La crónica de la rebeldía indígena de 1533 hasta el siglo XX (IV)
Setiembre de
1533. Un Imperio había iniciado su desaparición y otro, infame, se
iniciaba: el imperio de la crueldad, la explotación, el genocidio y el
miedo.
Francisco
Pizarro no podía contener el temblor en las piernas ante el asesinato de
Atahualpa y la futura reacción de los “hatun runas” (el pueblo del
Imperio), furiosos ante el regicidio.
El criador de
chanchos se acercó al cadáver del Inca, le arrancó la “Mascaipacha”,
símbolo del poder imperial como una especie de corona, que en sí era una
vincha y se la encajó al infeliz de Túpac Huallpa, tristemente conocido
como “Toparpa”, sumiso hermano menor de Huáscar.
El cabecilla de
los españoles era cobarde pero no tonto, queriendo con este acto amainar
las iras populares porque reponía lo que había quitado: un Inca.

→ **DATOS EXTRAÍDOS**
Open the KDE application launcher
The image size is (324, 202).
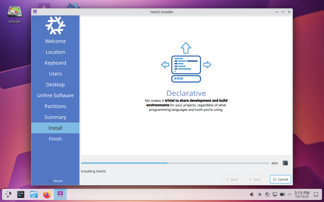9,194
---
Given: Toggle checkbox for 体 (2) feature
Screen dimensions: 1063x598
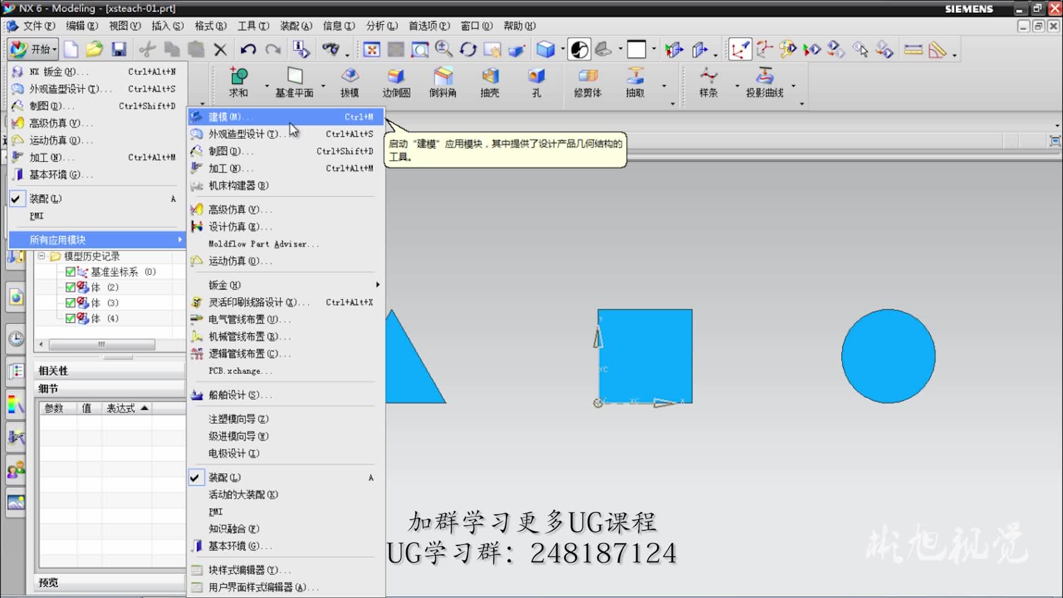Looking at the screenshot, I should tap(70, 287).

→ **ENUNCIADO DEL EJERCICIO**
Transcribe sin cambios la parte de la crónica que comienza en las palabras "El criador de" y detente después de "menor de Huáscar.".

→ **SOLUCIÓN**
El criador de
chanchos se acercó al cadáver del Inca, le arrancó la “Mascaipacha”,
símbolo del poder imperial como una especie de corona, que en sí era una
vincha y se la encajó al infeliz de Túpac Huallpa, tristemente conocido
como “Toparpa”, sumiso hermano menor de Huáscar.